Nein, keine Neutralität. Nein, keine Distanz. Es gibt einen klaren Aggressor, und er muss klar benannt werden. Das sind Wladimir Putin und all diejenigen, die ihn unterstützen. Sie führen einen Krieg, der durch nichts gerechtfertigt werden kann. Keine "intellektuelle" oder sonstige Ambivalenz! Das ist nicht das Russland von Puschkin und Tolstoi, sondern das Russland des Diktators Putin. Das ist nicht die Verteidigung des russischen Volkes, das ist der Krieg eines Diktators gegen die Ukraine und daher auch gegen die freie, zivilisierte und demokratische Welt. Und wer in dieser Welt lebt, sollte sie auch zu schätzen wissen und Position beziehen.

"Wie soll man neutral bleiben, wenn ein autokratisches System seine Bevölkerung seit Jahren manipuliert?"

Wie soll man neutral bleiben, wenn Menschen getötet werden? Wie soll man neutral bleiben, wenn Städte zerstört werden? Wie soll man neutral bleiben, wenn Frauen und Kinder fliehen? Wie soll man neutral bleiben, wenn Familien getrennt werden, ohne zu wissen, ob sie je wieder zueinander finden werden? Wie soll man neutral bleiben, wenn junge Männer, die nie eine Waffe getragen haben, in den Krieg ziehen? Wie soll man neutral bleiben, wenn weiterhin Raketen abgefeuert werden? Wie soll man neutral bleiben, wenn tausende Menschen in Russland verhaftet werden, nur weil sie für den Frieden auf die Straße gehen? Wie soll man neutral bleiben, wenn andersdenkende Menschen in Russland um ihr Leben fürchten müssen und zur Flucht gezwungen werden? Wie soll man neutral bleiben, wenn ein autokratisches System seine Bevölkerung seit Jahren manipuliert? Wie soll man neutral bleiben, wenn in dem Land von Dostojewski der Gebrauch des Wortes Krieg mit fünfzehnjähriger Lagerhaft bestraft wird? Wie soll man neutral bleiben, wenn ein Diktator ganz Europa mit der Atombombe bedroht? Ja, das ist einseitig; ja, das kann in manchen Ohren hysterisch klingen; ja, das ist nicht tolerant; ja, das ist vielleicht vor allem distanzlose Verzweiflung.

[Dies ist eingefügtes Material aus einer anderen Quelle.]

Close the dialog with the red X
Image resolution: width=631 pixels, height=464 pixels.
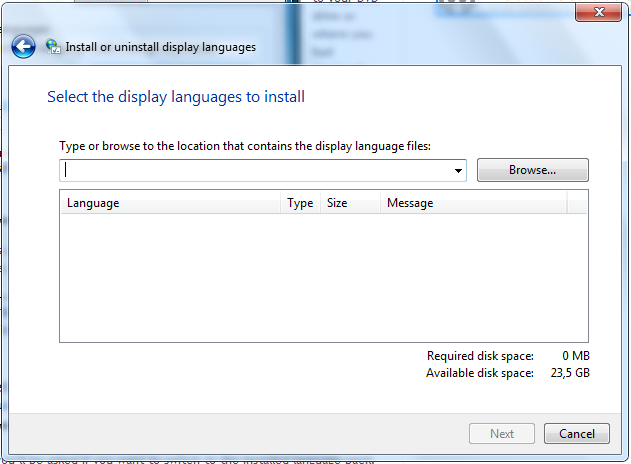point(598,12)
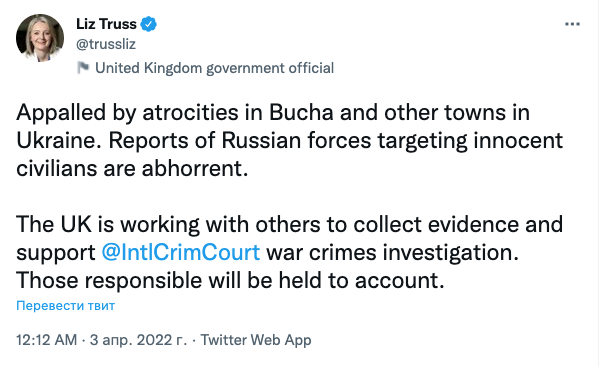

Was Ambivalenz in der Kunst bedeutet und wie wichtig sie ist, glauben wir zu wissen. Aber wir wissen auch, wie wichtig Entscheidungen für das Hervorbringen von Kunstwerken sind.

Es ist Krieg. Es ist Zeit, Entscheidungen zu treffen. (Adriana Czernin, Franz Josef Czernin, 13.3.2022)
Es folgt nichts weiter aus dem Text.